Booleans with Or
When dealing with datasets, especially those involving vehicles, you often need to filter and analyze specific categories. Let's say you're working with a dataset that includes different types of electric vehicles: electric, hybrid electric, and plug-in hybrid electric. To focus on all electric vehicles, you need a method to select rows that match any of these types.
Boolean Operator or
Imagine you want to check if a vehicle is either electric or hybrid electric. In everyday language, you might say, "This vehicle is electric or hybrid electric." This statement holds true if:
- The vehicle is electric.
- The vehicle is hybrid electric.
- The vehicle is both electric and hybrid electric.
In Python, the or
operator functions similarly. It returns True
if at least one of the conditions it combines is True
. Here are a couple of examples:
- Combining 'electric' == 'electric' with 'biodiesel' == 'hybrid electric':
('electric' == 'electric') or ('biodiesel' == 'hybrid electric')
# Output: True, since the first comparison is True
- Combining 'propane' == 'electric' with 'biodiesel' == 'hybrid electric':
('propane' == 'electric') or ('biodiesel' == 'hybrid electric')

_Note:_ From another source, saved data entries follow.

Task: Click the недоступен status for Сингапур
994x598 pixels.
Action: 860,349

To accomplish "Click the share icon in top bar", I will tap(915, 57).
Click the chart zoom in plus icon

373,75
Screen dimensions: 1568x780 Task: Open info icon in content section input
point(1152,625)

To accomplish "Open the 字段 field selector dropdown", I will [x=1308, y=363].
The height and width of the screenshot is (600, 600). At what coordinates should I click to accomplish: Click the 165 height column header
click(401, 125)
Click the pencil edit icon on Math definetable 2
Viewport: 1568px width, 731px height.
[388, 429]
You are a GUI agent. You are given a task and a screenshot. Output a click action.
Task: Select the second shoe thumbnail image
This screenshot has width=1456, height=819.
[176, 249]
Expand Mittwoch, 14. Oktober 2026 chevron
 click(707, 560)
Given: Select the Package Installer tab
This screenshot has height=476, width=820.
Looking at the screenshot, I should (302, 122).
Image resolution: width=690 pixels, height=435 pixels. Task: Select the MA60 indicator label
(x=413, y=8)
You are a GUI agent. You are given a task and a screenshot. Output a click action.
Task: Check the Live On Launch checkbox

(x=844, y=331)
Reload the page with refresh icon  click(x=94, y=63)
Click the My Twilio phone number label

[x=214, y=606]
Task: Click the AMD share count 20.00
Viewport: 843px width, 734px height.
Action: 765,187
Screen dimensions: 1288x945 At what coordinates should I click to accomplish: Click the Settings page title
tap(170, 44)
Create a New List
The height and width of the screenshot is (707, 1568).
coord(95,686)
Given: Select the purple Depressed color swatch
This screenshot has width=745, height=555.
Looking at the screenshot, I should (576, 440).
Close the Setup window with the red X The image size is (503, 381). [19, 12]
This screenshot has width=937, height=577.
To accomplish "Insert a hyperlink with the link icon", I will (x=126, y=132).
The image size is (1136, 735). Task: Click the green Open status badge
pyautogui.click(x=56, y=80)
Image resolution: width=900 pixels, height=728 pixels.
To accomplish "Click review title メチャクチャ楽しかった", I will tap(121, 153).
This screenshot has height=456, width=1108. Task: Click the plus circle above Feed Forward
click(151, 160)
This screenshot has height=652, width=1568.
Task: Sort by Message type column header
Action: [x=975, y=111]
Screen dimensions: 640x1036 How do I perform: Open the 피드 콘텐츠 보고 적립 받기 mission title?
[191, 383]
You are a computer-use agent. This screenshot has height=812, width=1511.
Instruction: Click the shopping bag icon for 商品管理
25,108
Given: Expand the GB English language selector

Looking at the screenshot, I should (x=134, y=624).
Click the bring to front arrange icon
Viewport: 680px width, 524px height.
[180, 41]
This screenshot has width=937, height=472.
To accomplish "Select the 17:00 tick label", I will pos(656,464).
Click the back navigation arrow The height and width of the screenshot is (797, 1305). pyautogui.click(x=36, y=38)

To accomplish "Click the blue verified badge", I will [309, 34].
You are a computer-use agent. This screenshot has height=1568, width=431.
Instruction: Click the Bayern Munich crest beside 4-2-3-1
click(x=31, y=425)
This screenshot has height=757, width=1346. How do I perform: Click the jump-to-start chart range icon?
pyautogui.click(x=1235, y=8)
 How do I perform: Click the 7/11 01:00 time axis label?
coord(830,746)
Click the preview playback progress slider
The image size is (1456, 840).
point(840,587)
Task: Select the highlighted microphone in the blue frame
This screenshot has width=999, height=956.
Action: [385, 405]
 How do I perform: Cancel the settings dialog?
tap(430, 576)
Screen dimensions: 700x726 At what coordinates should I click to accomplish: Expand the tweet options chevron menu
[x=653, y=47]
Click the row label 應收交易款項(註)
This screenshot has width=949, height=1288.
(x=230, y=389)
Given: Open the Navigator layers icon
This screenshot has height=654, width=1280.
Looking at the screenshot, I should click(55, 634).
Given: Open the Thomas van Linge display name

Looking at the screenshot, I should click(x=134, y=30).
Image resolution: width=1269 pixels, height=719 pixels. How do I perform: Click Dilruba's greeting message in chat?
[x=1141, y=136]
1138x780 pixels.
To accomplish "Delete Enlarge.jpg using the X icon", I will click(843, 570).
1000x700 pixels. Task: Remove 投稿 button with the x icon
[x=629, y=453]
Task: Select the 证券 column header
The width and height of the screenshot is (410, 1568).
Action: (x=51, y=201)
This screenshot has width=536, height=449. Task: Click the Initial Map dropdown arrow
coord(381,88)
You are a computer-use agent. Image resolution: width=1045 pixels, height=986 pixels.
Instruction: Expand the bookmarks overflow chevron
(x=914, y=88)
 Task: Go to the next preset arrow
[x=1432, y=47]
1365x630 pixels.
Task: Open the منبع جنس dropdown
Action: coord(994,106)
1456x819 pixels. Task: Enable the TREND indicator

# Output: False, since neither comparison is True
Applying Boolean Operator or
in Pandas
In Pandas, you use the |
symbol to perform the or
operation. Let's say you have a mini DataFrame df
with a fuel
column that includes different fuel types:
import pandas as pd
df = pd.DataFrame({
'fuel': ['electric', 'hybrid electric', 'plug-in hybrid electric', 'propane']
})
To create a Boolean mask that identifies rows where the fuel is either electric or hybrid electric, follow these steps:
- Create individual masks for each condition:
is_electric = df['fuel'] == 'electric'
is_hybrid = df['fuel'] == 'hybrid electric'
- Combine the masks using the
|
operator:
combined = is_electric | is_hybrid
Your resulting mask will look like this:
fuel | combined |
---|---|
electric | True |
hybrid electric | True |
plug-in hybrid electric | False |
propane | False |
Extending the Logic
You can combine more than two conditions. For instance, if you also want to include plug-in hybrid electric vehicles, add another condition:
is_plugin = df['fuel'] == 'plug-in hybrid electric'
combined = is_electric | is_hybrid | is_plugin
This expanded mask will include all three types of electric vehicles:
fuel | combined |
---|---|
electric | True |
hybrid electric | True |
plug-in hybrid electric | True |
propane | False |
Filtering the DataFrame
To filter your DataFrame to only include rows where the combined
mask is True
, you can pass the mask to the DataFrame:
filtered_df = df[combined]
Alternatively, you can construct the combined condition directly within the brackets:
filtered_df = df[is_electric | is_hybrid | is_plugin]
In either approach, you get a filtered DataFrame that looks like this:
fuel |
---|
electric |
hybrid electric |
plug-in hybrid electric |
Conclusion
Boolean logic with or
is a powerful tool in data analysis, allowing you to combine multiple conditions and filter datasets effectively. Whether you're dealing with electric vehicles or any other categories, understanding how to construct and use Boolean masks in Pandas will enable you to manipulate and analyze your data with precision. This process not only simplifies your data analysis tasks but also enhances the accuracy and relevance of your results.